The two teens, whose names have not been made public, were arraigned Monday before Suffolk County Juvenile Court Judge Peter Coyne on various assault charges related to recent attacks in Downtown Crossing and Boston Common, Suffolk County District Attorney Kevin Hayden said.
One of the juveniles was charged with 14 counts from nine incidents and ordered held on $5,000 bail. The other was charged with nine counts from five incidents and ordered held on $3,500 bail. If they post bail, both were also ordered to wear GPS tracking bracelets, to leave home only for school or service provider reasons, and to stay away from Downtown Crossing and other areas where the attacks occurred.
The indictments are the only two scheduled so far in relation to numerous violent incidents at Downtown Crossing, Boston Common and other areas of the city over the past month that authorities say have been carried out by teens and other juveniles as young as age 11, the Boston Herald reported.

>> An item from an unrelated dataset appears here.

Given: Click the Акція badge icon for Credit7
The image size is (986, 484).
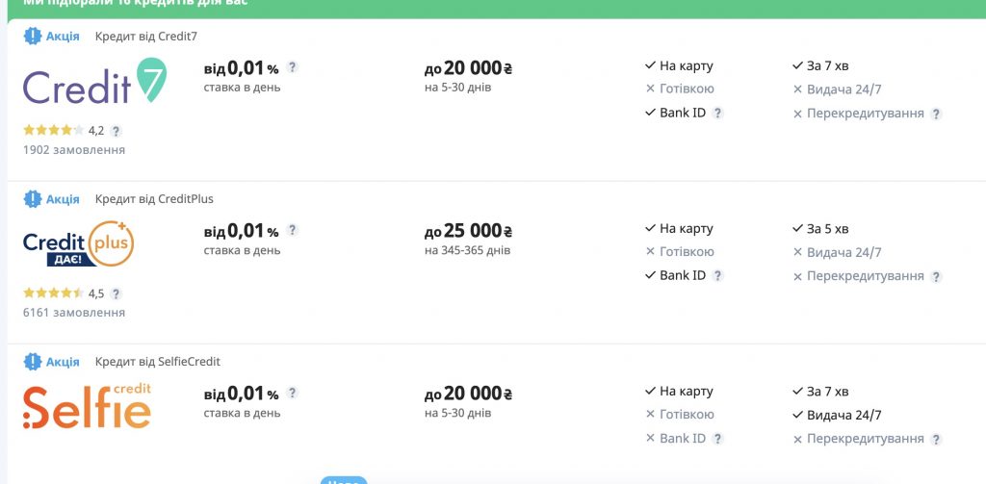Looking at the screenshot, I should coord(33,37).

Washington and Winter Streets in Downtown Crossing on April 19, 2022, in Boston.
(Matt Stone/MediaNews Group/Boston Herald via Getty Images)
“Our hope and practice is always to keep children from getting involved in court. But the frequency and seriousness of these incidents demanded an approach that would address the immediate public safety threat presented by these juveniles,” Hayden said in a statement Monday.
Last week, Hayden pointed to a comprehensive criminal justice reform bill passed by the Massachusetts state legislature in 2018 that prohibits arrest or prosecution of children under the age of 12 and limits the ability of law enforcement agencies to hold children under the age of 14.
Democratic state Sen. William Brownsberger was a lead sponsor of the bill, the Herald reported.
Hayden said even though the legislation is complicating how law enforcement can address the recent attacks allegedly carried out by adolescents, he still supports it and called on appropriate state, city and community agencies to “take every possible measure to intervene with the children involved.”
Police reports documenting the attacks describe how swaths of Black juveniles have hurled racial slurs and other foul language at adult citizens and officers, have attempted to provoke violent confrontations with police, and shattered a glass door at one business that refused to serve them alcohol.
In one incident, a group of five minors were charged in the broad daylight beating of a woman whom they allegedly decried as a “White b—- with braids” despite her identifying as Hispanic. The minors have been linked to at least two attacks at separate McDonald’s, including one incident where a White 81-year-old man was assaulted while sitting down to eat a hamburger.
In the most recent attack last week, WCVB reported that two female Suffolk University students told police they were attacked for telling a group of five children to behave, including one 11-year-old girl standing a slim 5-foot-3-inches tall. The police report says the girl, the apparent ringleader, is “well known to Officers as she has been terrorizing unsuspecting citizens of Downtown Boston,” but is too young to be arrested, according to the Herald.